▶ _Exercises to complete_
1. According to the article on the revised HIV guidelines, why does the WHO now recommend treating people who test positive for HIV right away? Answer in one to three sentences.
2. In the article on the revised HIV guidelines, roughly how many people with HIV were being treated last year?
Reading text Start Marker
GFO Issue 272, Article Number: 3
Implementing the recommendation will require dramatically increased financial support from donors and governments
ABSTRACT
ABSTRACT
The World Health Organization has revised its HIV guidelines to recommend that anyone who tests positive for the virus should be treated immediately. Experts welcomed the new guidelines but warned that fulfilling them would require a substantial cash injection and an overhaul of current strategies.
The World Health Organization has revised its HIV guidelines to recommend that anyone who tests positive for the virus should be treated immediately.
The WHO had previously said doctors should wait to treat some people with HIV until their immune systems suggested they were getting sick. The WHO said the new recommendations are based on recent trials that have found early treatment “keeps people with HIV alive, healthier and reduces the risk of transmitting the virus.”
The Associated Press reported that the new guidance means that all 37 million people with HIV globally should be offered immediate treatment, “a prospect that may be unrealistic in poor countries, where many patients are still unable to get medicines.” Last year, only about 15 million people with HIV were being treated.
Experts welcomed the new guidelines but warned that fulfilling them would require a substantial cash injection and an overhaul of current strategies. One expert said that HIV treatment would have to move out of clinics and into the communities where people live.
The WHO and UNAIDS estimated that implementing the new guidelines could avert 21 million AIDS deaths and prevent 28 million new infections by 2030.
Reading text End Marker
Extracted information Start Marker
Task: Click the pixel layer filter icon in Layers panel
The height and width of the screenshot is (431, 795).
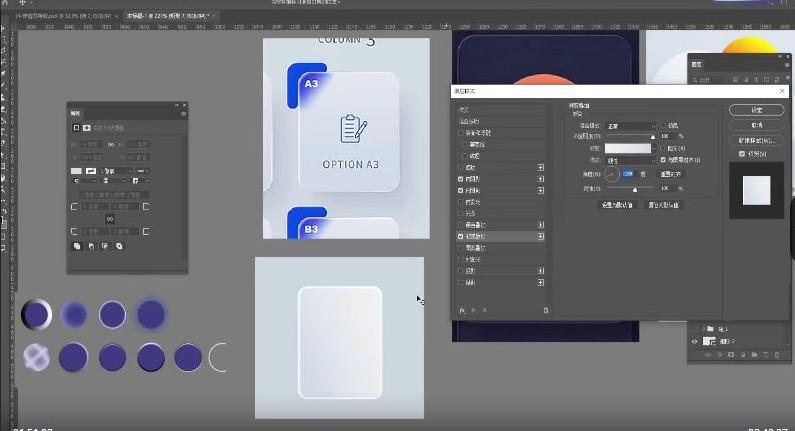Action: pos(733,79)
Extracted information End Marker
Extracted information Start Marker
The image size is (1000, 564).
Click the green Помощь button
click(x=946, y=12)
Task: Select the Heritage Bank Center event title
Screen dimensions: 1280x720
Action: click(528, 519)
Extracted information End Marker
Extracted information Start Marker
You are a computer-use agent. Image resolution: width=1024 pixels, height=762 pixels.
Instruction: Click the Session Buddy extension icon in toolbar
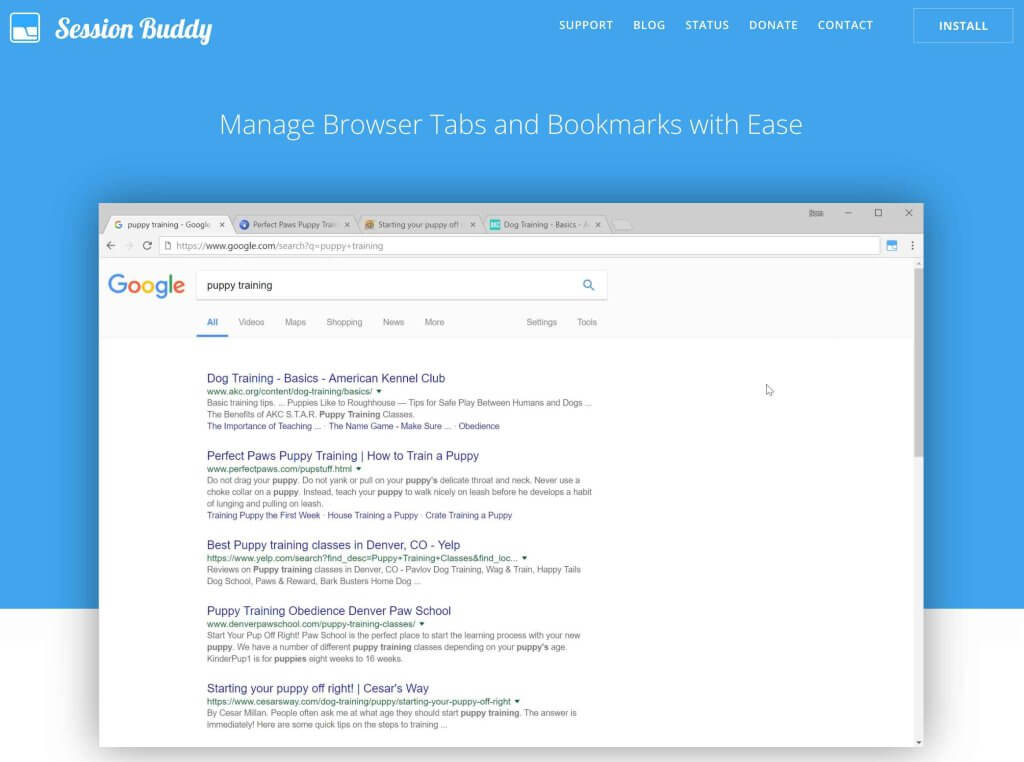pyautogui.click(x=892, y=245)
Extracted information End Marker
▶ _Answers_
1. The WHO based the new recommendation on recent trials, which found that early treatment keeps people with HIV alive and healthier and reduces the risk of transmitting the virus.

2. About 15 million people.